Thor’s Nuclear Hammer

Use of thorium instead of uranium may be breakthrough in energy production. Recently, India has announced their intent to produce nuclear power using thorium. The thorium reactor under development would be the first of its kind.
   The development of workable, industrial-scale thorium reactors has for decades been a dream for nuclear engineers and environmentalists alike with the hope that it becomes a major alternative to fossil fuels. Thorium has considerable advantages over uranium. Thorium is more abundant and using it does not involve releasing large quantities of carbon dioxide, making it less harmful to the climate than fossil fuels.
   The Bhabha Atomic Research Center (BARC) in Mumbai is finalizing the site for construction of a new large-scale experimental reactor. If all goes according to plan, the reactor could be operational by the end of the decade.

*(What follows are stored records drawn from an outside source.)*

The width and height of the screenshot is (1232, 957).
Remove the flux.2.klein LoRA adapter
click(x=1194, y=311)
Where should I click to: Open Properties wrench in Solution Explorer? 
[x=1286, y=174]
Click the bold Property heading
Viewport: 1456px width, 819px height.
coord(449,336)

The reactor is designed to produce 300 megawatts of electricity—about one fourth of the output of a typical nuclear plant.

   Producing a workable thorium reactor would be a huge breakthrough in energy production. Using thorium—a moderately radioactive element named after Thor, the Norse god of thunder—as a source for nuclear power is not new technology. Early research carried out in the U.S. during the 1950s and 60s was promising, but abandoned in favor of using uranium. Some believe this is at least partly because nuclear power programs in developed countries produce plutonium as a byproduct which can be used to create nuclear weapons. Unlike uranium, thorium reactors do not produce plutonium. Also, the waste from thorium reactors is less dangerous and remains radioactive for hundreds rather than thousands of years. For governments worried about nuclear waste and the possibility of terrorists getting their hands on plutonium, this is a distinct advantage. 

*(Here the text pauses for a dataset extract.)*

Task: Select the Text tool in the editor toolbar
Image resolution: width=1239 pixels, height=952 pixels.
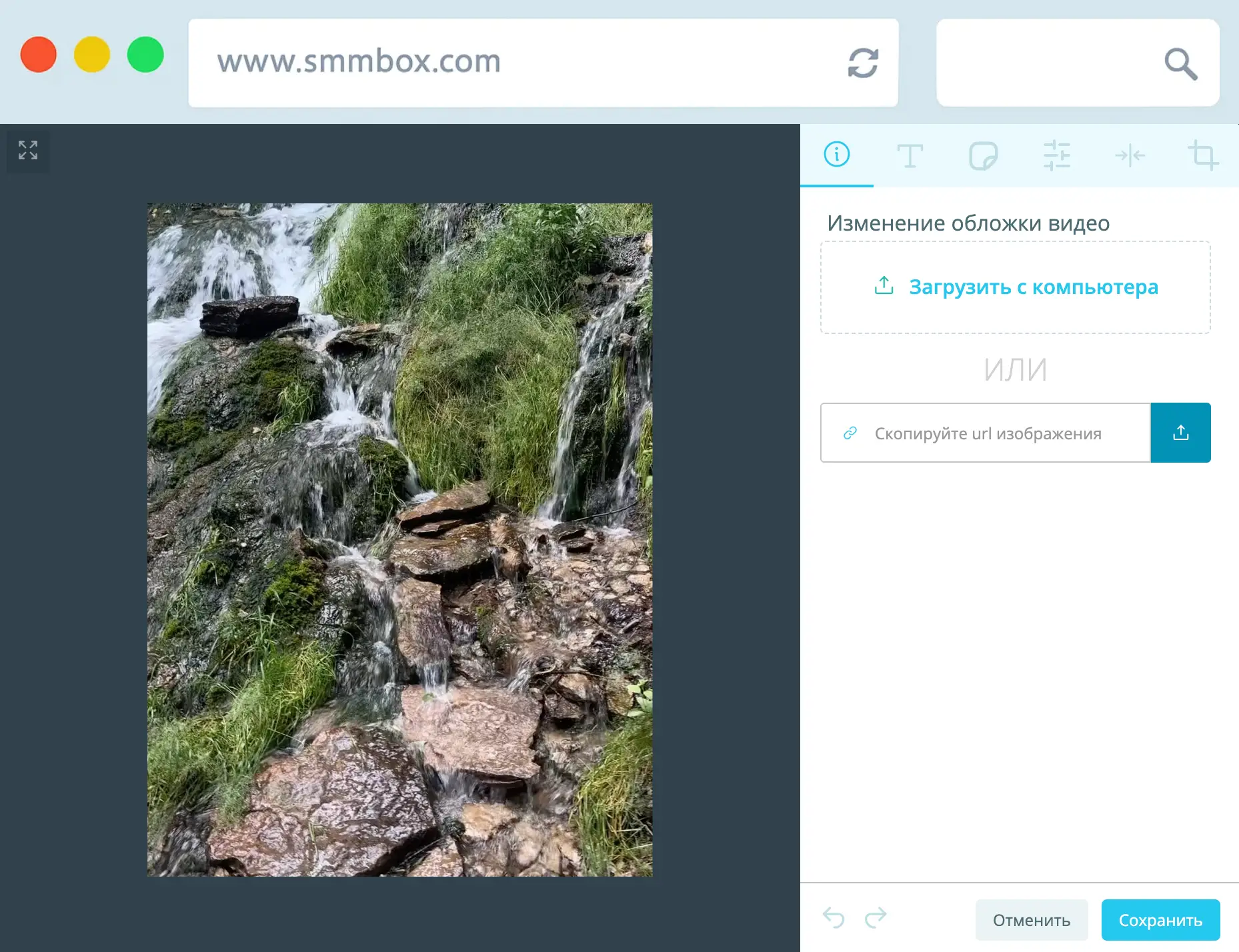Action: [910, 155]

   Another reason for the attention on thorium is that the world’s supply of uranium is being rapidly depleted. Thorium is more than three times as abundant and contains 200 times as much energy density compared to uranium. India has the largest thorium deposits in the world, nearly 40% of the world’s supply, giving them additional incentive to develop the technology for export.
   One potential problem is that thorium reactors need a trigger fuel to initiate operation. Usually plutonium is used as a trigger fuel, but that could pose a problem for import and export. New reactors will eventually be developed to use low-enriched uranium as a trigger fuel which will make it much easier to market the technology abroad.
   Kirk Sorensen, a spokesperson for Teledyne Brown Engineering and former NASA aerospace engineer, sums up thorium’s potential “Conflicts that we see today based around energy could go away. Thorium energy sources don’t emit carbon dioxide or greenhouse gasses, and don’t produce dangerous waste. It could enable us to have cleaner water, cleaner air, and less intrusion on our environment.”